Entries taken from a collection:
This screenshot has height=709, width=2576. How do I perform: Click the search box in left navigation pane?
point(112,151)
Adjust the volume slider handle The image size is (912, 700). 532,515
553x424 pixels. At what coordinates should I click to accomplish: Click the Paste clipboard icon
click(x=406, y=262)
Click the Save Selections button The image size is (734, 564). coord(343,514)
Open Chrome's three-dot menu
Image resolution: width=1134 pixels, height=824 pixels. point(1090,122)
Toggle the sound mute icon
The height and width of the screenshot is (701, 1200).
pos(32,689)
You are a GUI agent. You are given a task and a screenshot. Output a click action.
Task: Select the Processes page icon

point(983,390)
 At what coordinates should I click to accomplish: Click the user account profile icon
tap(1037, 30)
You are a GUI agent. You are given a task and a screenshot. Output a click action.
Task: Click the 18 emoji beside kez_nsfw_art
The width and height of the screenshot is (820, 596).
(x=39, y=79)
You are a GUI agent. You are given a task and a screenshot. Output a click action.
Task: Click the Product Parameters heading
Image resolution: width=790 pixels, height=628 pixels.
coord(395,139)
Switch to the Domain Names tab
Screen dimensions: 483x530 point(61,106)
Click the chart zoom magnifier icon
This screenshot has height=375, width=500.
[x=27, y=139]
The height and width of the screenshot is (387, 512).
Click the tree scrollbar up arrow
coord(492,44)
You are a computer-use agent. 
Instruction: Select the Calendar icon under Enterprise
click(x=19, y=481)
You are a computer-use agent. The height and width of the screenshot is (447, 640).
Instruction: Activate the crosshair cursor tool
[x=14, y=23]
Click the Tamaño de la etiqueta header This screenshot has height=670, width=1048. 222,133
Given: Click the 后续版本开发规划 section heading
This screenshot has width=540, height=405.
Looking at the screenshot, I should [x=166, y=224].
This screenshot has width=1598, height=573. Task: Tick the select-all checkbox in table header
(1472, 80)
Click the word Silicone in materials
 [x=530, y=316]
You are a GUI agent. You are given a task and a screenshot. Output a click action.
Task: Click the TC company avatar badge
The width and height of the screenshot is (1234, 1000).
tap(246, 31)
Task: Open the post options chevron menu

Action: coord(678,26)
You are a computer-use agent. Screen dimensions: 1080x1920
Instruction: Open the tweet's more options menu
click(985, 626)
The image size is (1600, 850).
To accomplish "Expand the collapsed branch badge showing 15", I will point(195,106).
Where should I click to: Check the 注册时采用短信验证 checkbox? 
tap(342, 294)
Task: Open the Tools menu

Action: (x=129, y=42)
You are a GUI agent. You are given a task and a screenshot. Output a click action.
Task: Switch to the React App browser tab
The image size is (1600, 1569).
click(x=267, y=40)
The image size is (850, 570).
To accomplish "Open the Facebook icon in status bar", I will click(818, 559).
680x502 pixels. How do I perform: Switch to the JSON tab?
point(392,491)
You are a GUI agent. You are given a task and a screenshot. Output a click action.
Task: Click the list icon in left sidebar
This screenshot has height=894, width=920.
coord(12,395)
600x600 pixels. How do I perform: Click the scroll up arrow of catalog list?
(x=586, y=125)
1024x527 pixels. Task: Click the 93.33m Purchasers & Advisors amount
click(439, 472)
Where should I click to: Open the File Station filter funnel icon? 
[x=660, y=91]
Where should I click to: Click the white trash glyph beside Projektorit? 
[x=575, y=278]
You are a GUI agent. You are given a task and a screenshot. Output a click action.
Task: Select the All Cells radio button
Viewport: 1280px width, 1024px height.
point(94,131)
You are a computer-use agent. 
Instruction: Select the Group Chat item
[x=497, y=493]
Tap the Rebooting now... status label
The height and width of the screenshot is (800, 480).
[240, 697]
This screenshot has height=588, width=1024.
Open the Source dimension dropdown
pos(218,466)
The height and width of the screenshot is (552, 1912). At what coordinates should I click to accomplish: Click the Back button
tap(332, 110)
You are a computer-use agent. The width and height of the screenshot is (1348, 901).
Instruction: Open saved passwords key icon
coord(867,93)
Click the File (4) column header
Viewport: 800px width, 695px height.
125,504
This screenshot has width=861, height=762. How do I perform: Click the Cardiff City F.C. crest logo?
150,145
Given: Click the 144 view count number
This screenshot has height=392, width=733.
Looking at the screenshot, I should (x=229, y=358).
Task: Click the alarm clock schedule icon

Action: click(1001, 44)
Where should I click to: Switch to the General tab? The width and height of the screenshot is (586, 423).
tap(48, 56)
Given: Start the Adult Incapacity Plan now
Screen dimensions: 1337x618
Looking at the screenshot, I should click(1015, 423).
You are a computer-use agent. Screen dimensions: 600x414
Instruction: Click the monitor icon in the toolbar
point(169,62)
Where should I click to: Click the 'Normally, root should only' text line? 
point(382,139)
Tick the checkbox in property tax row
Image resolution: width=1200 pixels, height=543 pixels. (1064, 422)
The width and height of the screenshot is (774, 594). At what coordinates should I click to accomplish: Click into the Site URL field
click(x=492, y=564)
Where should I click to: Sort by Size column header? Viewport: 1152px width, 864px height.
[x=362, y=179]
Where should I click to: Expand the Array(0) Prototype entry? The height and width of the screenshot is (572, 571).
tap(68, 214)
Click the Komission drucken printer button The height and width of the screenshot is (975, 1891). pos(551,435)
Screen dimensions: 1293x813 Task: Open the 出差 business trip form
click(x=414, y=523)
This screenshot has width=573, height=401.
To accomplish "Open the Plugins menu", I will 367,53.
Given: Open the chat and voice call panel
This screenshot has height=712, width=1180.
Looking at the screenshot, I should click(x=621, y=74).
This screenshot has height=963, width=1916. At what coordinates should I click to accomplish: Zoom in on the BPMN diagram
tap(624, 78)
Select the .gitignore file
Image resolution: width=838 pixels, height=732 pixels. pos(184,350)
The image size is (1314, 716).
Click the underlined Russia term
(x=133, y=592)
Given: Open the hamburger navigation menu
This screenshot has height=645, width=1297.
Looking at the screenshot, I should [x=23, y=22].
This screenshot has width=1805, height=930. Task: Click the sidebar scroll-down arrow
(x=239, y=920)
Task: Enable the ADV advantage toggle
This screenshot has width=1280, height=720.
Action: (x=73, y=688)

#### [TASK DIRECTIONS]
Return exactly the lines above from the line that has "The height and width of the screenshot is (552, 1912)." through the line that has "You are a computer-use agent. The width", inclusive, and nothing else.

#### [RESPONSE TO THE TASK]
The height and width of the screenshot is (552, 1912). At what coordinates should I click to accomplish: Click the Back button
tap(332, 110)
You are a computer-use agent. The width and height of the screenshot is (1348, 901).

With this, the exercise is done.